Exercise: Rewrite the part of the records that opens with the line containing "Open the Show rows count dropdown" and closes with the line containing "The height and width of the screenshot is (306, 545).", replacing "side panel" with "sidebar" and leaving everything else unchanged. Return only those lines, without the pictures.

* Start *

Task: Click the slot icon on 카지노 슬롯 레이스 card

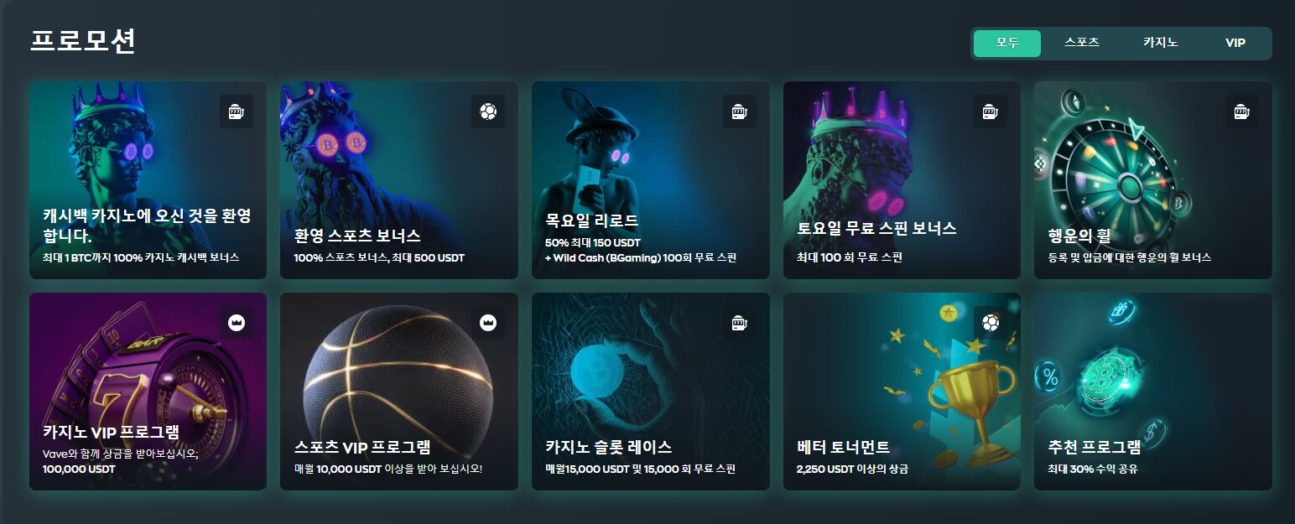Action: click(x=740, y=323)
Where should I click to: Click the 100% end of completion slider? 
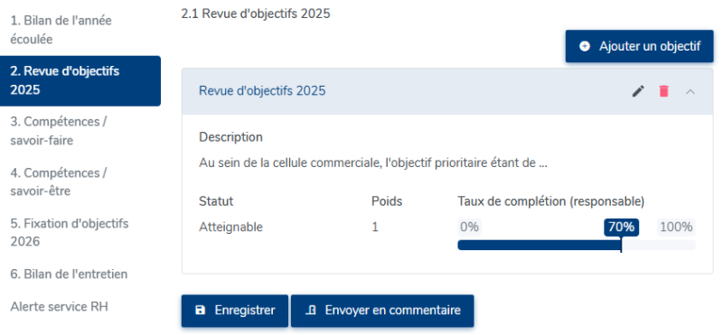(676, 228)
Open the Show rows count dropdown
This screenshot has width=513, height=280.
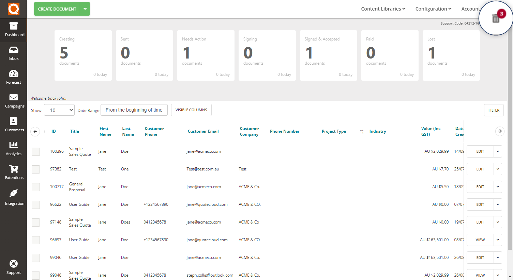[x=59, y=110]
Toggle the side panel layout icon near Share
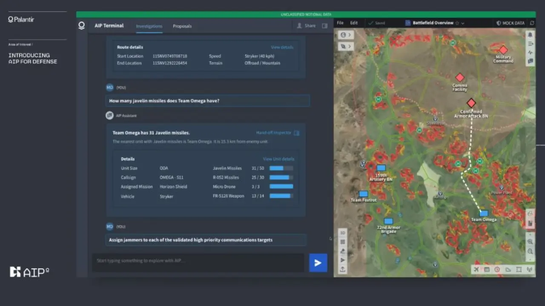The height and width of the screenshot is (306, 545). [x=325, y=26]
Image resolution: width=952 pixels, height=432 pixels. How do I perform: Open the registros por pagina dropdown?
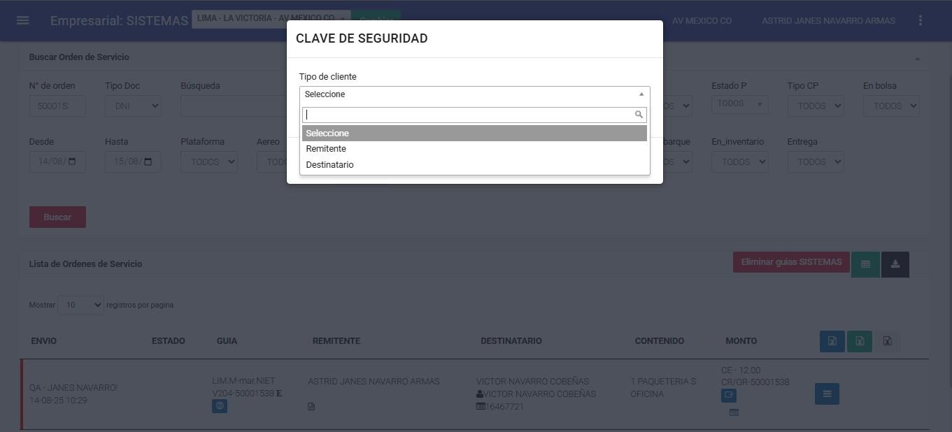(80, 305)
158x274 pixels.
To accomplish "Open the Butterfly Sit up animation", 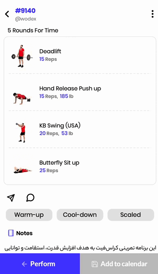I will pos(22,170).
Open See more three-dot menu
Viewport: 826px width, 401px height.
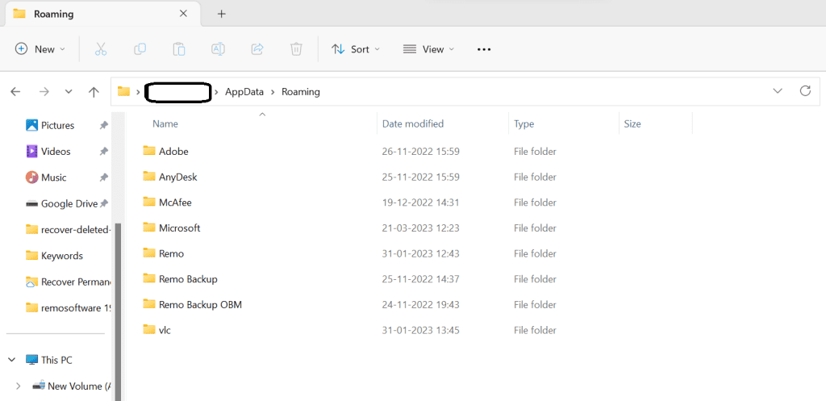click(x=484, y=49)

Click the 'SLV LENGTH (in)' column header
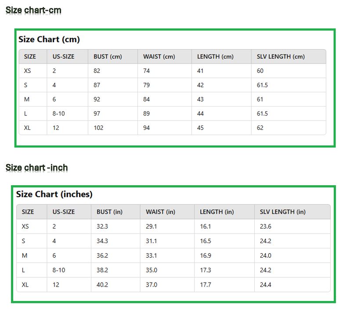click(282, 212)
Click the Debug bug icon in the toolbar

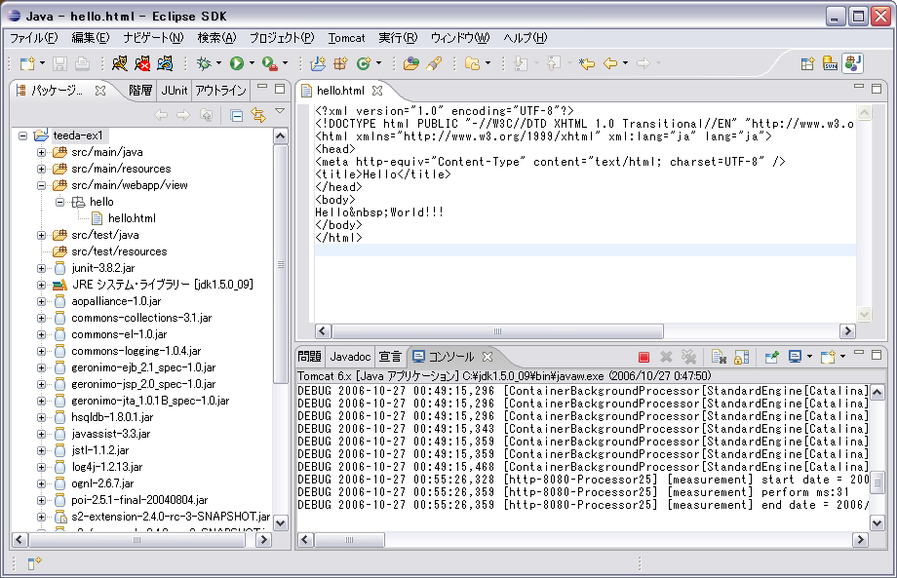click(204, 64)
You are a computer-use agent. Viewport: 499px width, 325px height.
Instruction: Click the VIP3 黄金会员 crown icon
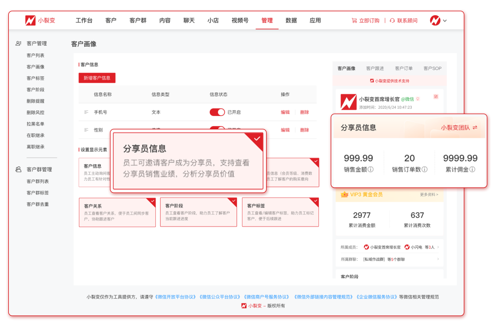pyautogui.click(x=344, y=195)
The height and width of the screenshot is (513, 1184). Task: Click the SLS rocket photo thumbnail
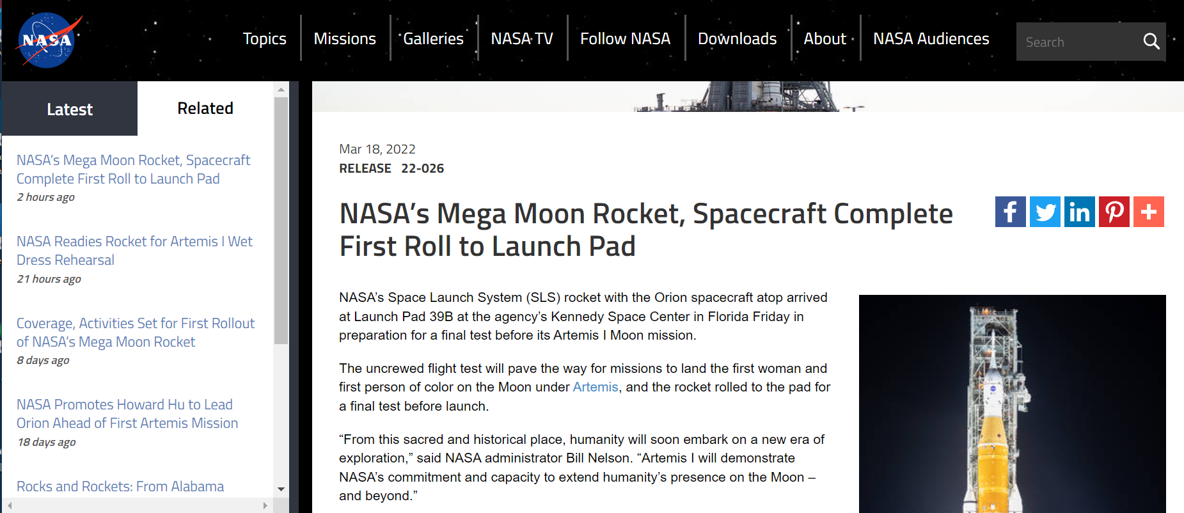pyautogui.click(x=1011, y=404)
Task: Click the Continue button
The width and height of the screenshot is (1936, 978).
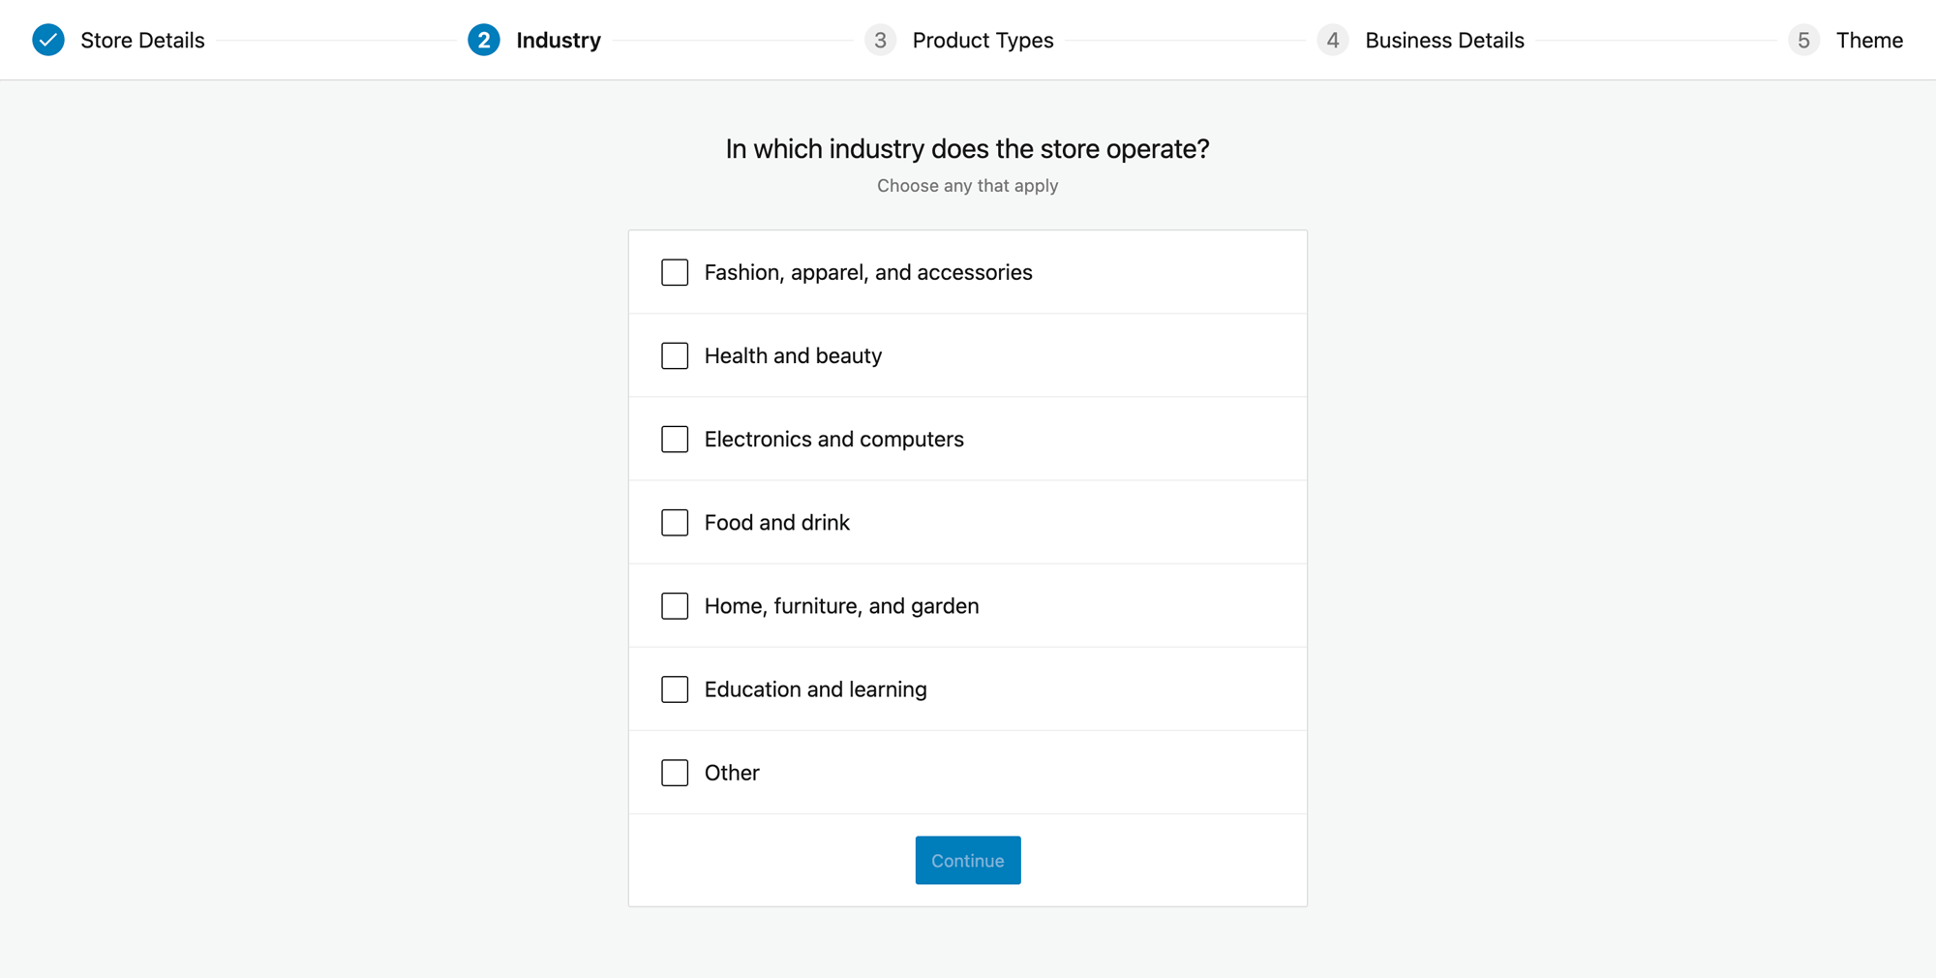Action: 967,860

* End *

Output for this exercise:
Open the Show rows count dropdown
This screenshot has width=513, height=280.
[x=59, y=110]
Toggle the sidebar layout icon near Share
The height and width of the screenshot is (306, 545). [x=325, y=26]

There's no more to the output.